Aliki Braine has had two exceptional works selected for the Royal Academy Summer Exhibition 2026 (13 June - 28 Aug)  — a thoroughly deserved achievement and exciting recognition of her distinctive and intellectually rich practice.

 

We are especially delighted to see Horizontal Shift included, a work we had the pleasure of exhibiting in Aliki's solo exhibition, Borrowed Landscapes, at Cromwell Place in 2024. 

Joining it is a work from Aliki's acclaimed Shuffle series, in which reproductions of Western European art historical imagery are cut, reconfigured and woven to create entirely new visual relationships. 

 

Aliki Braine’s works on paper repurpose cheaply printed images from 1960s and 70s albums of canonical western European artworks; in the case of Shuffle (after Mondrian Tableau II, 1921-25), the artist has woven together two reproductions of Mondrian’s Tableau II. Braine plays with the material nature of successive images – Mondrian’s painting, its printed reproduction, and the outcome of her own manipulations – to draw attention to the rhythmic dynamism and compositional mutability inherent in what we are often encouraged to see as fixed historical artefacts.
 

In the series entitled Horizontal Shift, Aliki reconfigures an ‘erroneous’ composition of a landscape by cutting out a section of the photographic image and ‘straightening’ the horizon. By printing the shifted cut-out and its surrounding image together, she transforms the experience of looking at the landscape, to find hidden geometries and - with the sharp sense of humour that defines her work - challenges the basis of the representation of the landscape and its undefiable horizon(tal) composition.

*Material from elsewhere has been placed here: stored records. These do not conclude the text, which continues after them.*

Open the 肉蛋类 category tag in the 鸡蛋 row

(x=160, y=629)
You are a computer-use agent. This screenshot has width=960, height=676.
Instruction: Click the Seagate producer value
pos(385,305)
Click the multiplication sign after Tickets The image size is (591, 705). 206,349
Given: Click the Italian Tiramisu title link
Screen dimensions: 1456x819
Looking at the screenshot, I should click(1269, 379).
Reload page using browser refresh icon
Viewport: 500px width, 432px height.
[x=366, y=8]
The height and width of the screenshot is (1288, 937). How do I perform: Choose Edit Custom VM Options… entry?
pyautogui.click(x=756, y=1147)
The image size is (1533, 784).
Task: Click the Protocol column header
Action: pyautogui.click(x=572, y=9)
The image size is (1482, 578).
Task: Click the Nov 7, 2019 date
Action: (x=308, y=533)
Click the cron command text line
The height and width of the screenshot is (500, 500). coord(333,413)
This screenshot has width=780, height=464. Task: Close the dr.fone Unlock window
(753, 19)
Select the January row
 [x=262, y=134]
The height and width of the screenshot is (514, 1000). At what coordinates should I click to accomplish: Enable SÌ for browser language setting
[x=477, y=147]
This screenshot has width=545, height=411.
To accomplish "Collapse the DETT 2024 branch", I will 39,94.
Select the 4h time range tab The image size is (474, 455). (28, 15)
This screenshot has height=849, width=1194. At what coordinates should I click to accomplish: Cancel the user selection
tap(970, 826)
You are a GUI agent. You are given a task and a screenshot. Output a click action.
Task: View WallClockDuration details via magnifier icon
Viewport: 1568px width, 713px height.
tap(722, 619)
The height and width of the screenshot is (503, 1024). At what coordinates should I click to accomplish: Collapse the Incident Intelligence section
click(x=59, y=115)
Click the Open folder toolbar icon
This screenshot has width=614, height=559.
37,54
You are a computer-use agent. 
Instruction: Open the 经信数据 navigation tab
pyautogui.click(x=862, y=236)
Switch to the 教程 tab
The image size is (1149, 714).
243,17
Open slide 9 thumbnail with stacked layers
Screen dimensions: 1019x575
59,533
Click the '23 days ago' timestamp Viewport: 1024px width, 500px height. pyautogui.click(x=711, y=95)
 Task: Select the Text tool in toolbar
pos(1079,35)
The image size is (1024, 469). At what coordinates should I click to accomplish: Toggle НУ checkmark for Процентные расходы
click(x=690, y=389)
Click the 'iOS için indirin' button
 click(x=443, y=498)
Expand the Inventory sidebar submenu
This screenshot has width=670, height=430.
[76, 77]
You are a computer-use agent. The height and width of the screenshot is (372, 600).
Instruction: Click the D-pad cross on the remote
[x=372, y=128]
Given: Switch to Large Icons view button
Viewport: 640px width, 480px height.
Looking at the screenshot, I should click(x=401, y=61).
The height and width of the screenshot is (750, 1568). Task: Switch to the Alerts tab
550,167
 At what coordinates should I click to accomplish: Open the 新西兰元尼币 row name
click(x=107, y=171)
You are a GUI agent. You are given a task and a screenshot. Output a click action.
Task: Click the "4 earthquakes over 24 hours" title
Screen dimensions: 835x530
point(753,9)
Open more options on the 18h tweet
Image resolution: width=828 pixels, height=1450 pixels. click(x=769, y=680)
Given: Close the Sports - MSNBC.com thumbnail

As with much of Aliki's practice, Horizontal Shift plays with the rules of the photographic process, rendering the voids left by the shift of the cut-out section in a deep black, balanced out by the white areas where the two negatives overlap. The result emphasises the idea of the ‘construction’ of the image and invites us, echoing the title of the work, to shift our preconceptions of the landscape genre.